My life has tremendously changed over the past year. I have learned to have faith in god when my aunt passed away in July and when my father was diagnosed with cancer that very same month. My friends gave my hope to keep on living. Without them I would have never been able to keep myself from falling apart. My friends and family have given me the strength to keep hoping that things will get better. I always think that things are worse than it seems with all that I had to deal with. But nothing will keep me from having hope and faith.
My aunt told me to always have faith in myself because I am the one who can solve any problem if I believe in myself. After she died I learned that she will always be with me in my heart. My love for her will always be there and our memories together will always be with me as long as I remember her. She was everything to me because she was always there to help guide me in the right direction. With her gone I felt like I had lost all hope and faith, but it was gradually restored when my friends and family told me she was in a better place. I thank her for teaching me to cherish all the moments you have with someone because you never know when it is your last time together.
I am more than lost without her guidance this year, having to deal with everything on my own because my siblings are younger and do not understand what is going on.
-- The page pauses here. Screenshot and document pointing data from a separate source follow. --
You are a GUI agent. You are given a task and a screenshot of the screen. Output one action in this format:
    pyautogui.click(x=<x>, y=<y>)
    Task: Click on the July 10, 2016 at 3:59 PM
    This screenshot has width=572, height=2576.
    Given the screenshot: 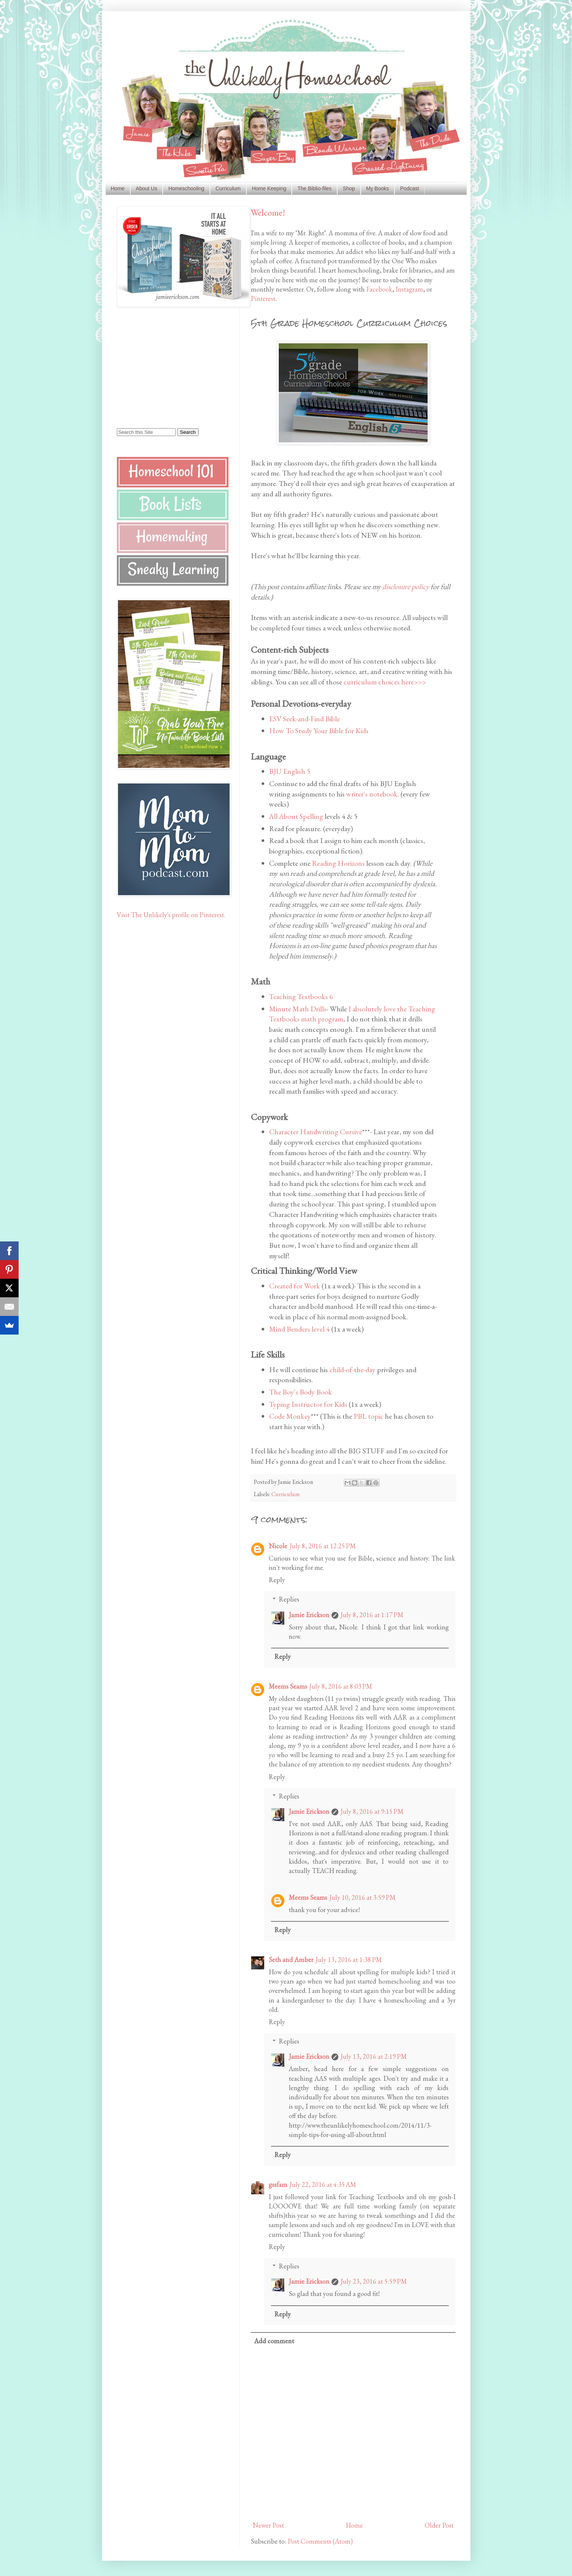 What is the action you would take?
    pyautogui.click(x=362, y=1897)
I had once told my friend, “I love you for keeping me happy and making sure that I was okay.” At the beginning of the year I knew that I had grown a different kind of love for my friends. They took care of me when I was too caught up in taking care of my four other siblings. I am sure that my friends are the reason that I have faith in people; they bring understanding into my life. I know that love is different to everyone but everyone deserves some kind of love in order to live or survive in this world. I believe that love mixed with hope and faith can cure anyone’s doubts about life.